RAO#

The RAO class provides an interface for handling response amplitude operators (RAOs). RAO extends Grid, and contains RAO values on a two-dimentional frequency/(wave)direction grid.

\[H(\omega, \theta)\]

The RAO class is initialized with a frequency list (1-D array), a direction list (1-D array) and corresponding RAO transfer function values as complex numbers (2-D array).

import numpy as np
import waveresponse as wr


freq = np.linspace(0.0, 1.0, 50)
dirs = np.linspace(0.0, 360.0, 10, endpoint=False)
vals_real = np.random.random((len(freq), len(dirs)))
vals_imag = np.random.random((len(freq), len(dirs)))
vals_complex = vals_real + 1j * vals_imag

rao = wr.RAO(
    freq,
    dirs,
    vals_complex,
    freq_hz=True,
    degrees=True,
)

Alternatively, you can construct an RAO object using amplitudes (2-D array) and phase (2-D array):

import numpy as np
import waveresponse as wr


freq = np.linspace(0.0, 1.0, 50)
dirs = np.linspace(0.0, 360.0, endpoint=False)
amp = np.random.random((len(freq), len(dirs)))
phase = np.random.random((len(freq), len(dirs)))

rao = wr.RAO.from_amp_phase(
    freq,
    dirs,
    amp,
    phase,
    phase_degrees=False,
    phase_leading=True,
    freq_hz=True,
    degrees=True,
)

The RAO class extends the Grid class with the following:

Retrieve the RAO’s frequency/direction coordinates and amplitude/phase values using to_amp_phase().

freq, dirs, amp, phase = rao.to_amp_phase(freq_hz=True, degrees=True)

Get the complex conjugate version of the RAO using conjugate().
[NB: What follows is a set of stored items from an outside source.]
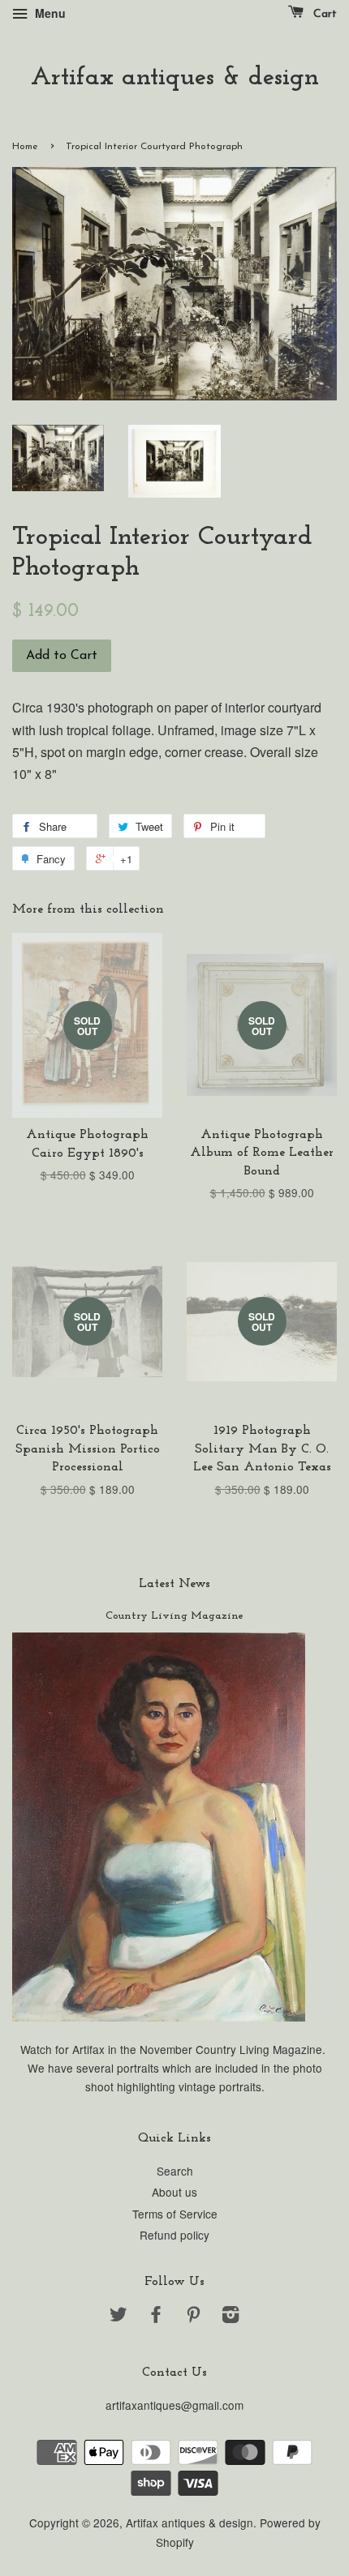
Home (25, 147)
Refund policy (174, 2235)
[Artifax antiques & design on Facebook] (156, 2317)
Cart (323, 14)
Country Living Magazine (174, 1616)
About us (174, 2192)
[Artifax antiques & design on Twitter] (118, 2317)
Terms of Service (175, 2214)
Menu (49, 13)
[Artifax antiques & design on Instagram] (230, 2317)
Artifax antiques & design (175, 78)
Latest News (174, 1583)
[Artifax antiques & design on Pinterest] (193, 2317)
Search (175, 2171)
rao_conj = rao.conjugate()

Differentiate the RAO’s transfer function to obtain an RAO object that represents the nth derivative of the original degree-of-freedom:

n = 1   # order of differentiation
rao_diff = rao.differentiate(n)

Note

If \(H_x(j\omega)\) is a transfer function for variable, \(x\), then the corresponding transfer function for the differentiated variable, \(\dot{x}\), is given by:

\[H_{\dot{x}}(\omega) = j\omega H_x(\omega)\]

Convert units#

You can convert an RAO object between different units simply by scaling the RAO’s values with an appropriate factor:

import numpy as np


# Convert RAO from 'deg/m' to 'rad/m'
deg2rad = np.pi / 180.0
rao = deg2rad * rao

# Convert RAO from 'rad/m' to 'deg/m'
rad2deg = 180.0 / np.pi
rao = rad2deg * rao

Tip

Rigid body transformation of RAOs require that the rotational degree-of-freedom RAOs represent angles in radians. Then, it can be useful to be able to convert an RAO from e.g. \([deg/m]\) units to \([rad/m]\) units. This is done by a scaling of the RAO values with a factor of \(\pi/180\):

\[H(\omega) \left[\frac{rad}{m}\right] = \frac{\pi}{180} \left[\frac{rad}{deg}\right] \cdot H(\omega) \left[\frac{deg}{m}\right]\]

Mirror an RAO about a symmetry plane#

If you have an RAO object defined only over half the directional domain (e.g., [0, 180) degrees), you may want to mirror this RAO about a symmetry plane to obtain an extended version of the RAO which is defined over the full directional domain (i.e., [0, 360) degrees). Symmetry mirroring is proveded by the mirror() function; the function takes an RAO object, a degree-of-freedom and a symmetry plane as input, and outputs a new, extended RAO object:

import waveresponse as wr

# Mirror heave rao about the xz-plane
rao_full = wr.mirror(rao, 'heave', sym_plane="xz")

Similarly, if you have an RAO object defined only in one quadrant (e.g., [0, 90] degrees), you can mirror this RAO twise to obtain the ‘full’ RAO:

import waveresponse as wr

# Mirror heave rao twise, first about the xz-plane and then about the yz-plane
rao_full = wr.mirror(wr.mirror(rao, "heave", sym_plane="xz"), "heave", sym_plane="yz")

Note

When using an RAO object in response estimation, it is important that the RAO is defined over the full directional domain.